───── Supplied material ─────

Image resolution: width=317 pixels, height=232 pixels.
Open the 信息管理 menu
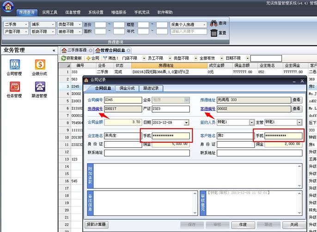click(x=73, y=12)
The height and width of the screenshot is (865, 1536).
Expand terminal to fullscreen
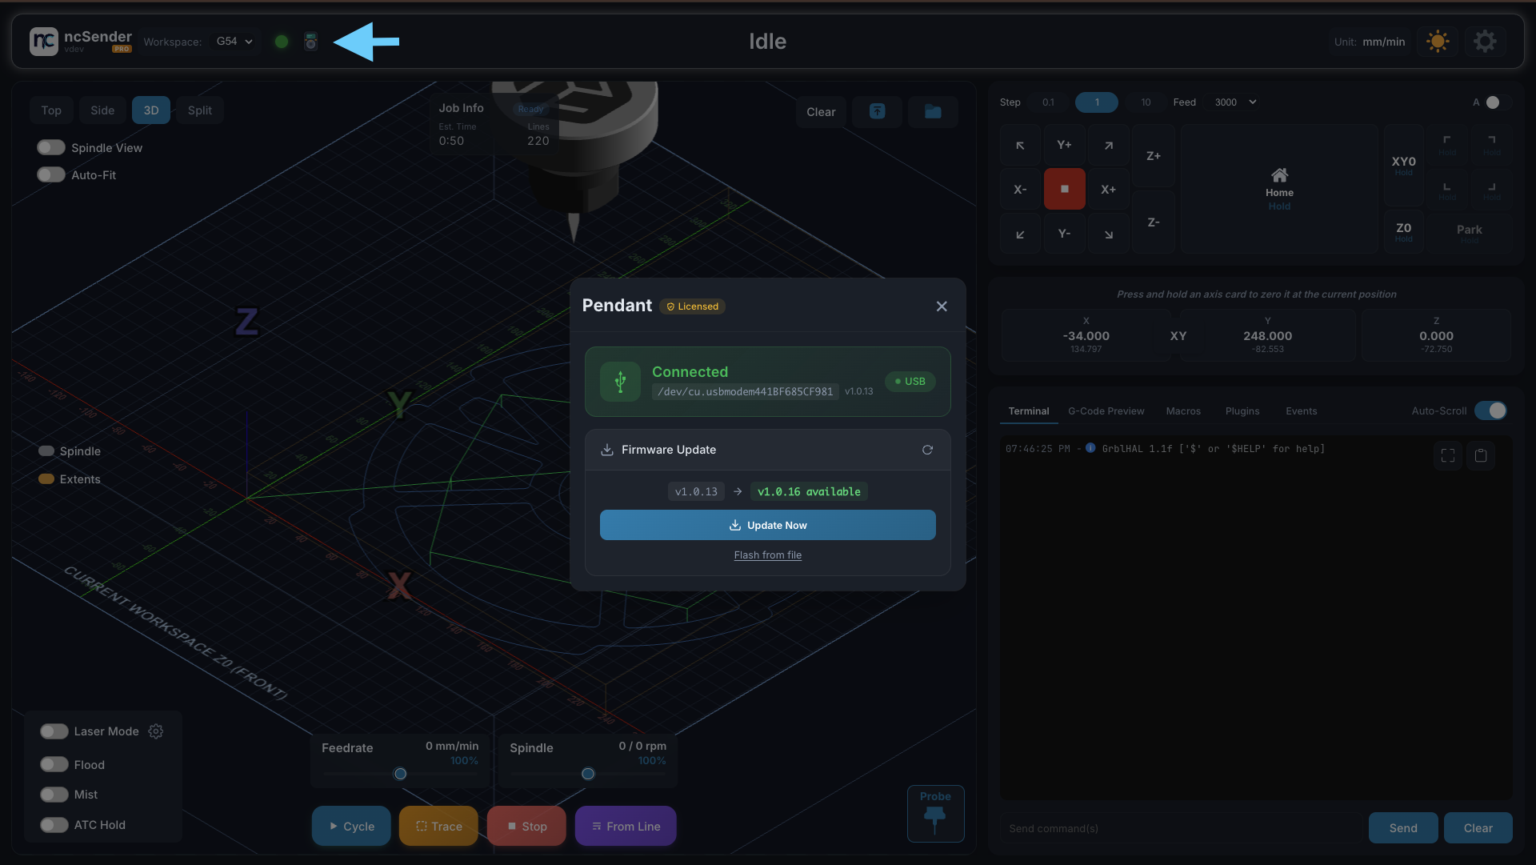pyautogui.click(x=1448, y=455)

─────

## [Task requirements]
Pick every line of the data that includes the string "width".

## [Completed exercise]
Image resolution: width=317 pixels, height=232 pixels.
The height and width of the screenshot is (865, 1536).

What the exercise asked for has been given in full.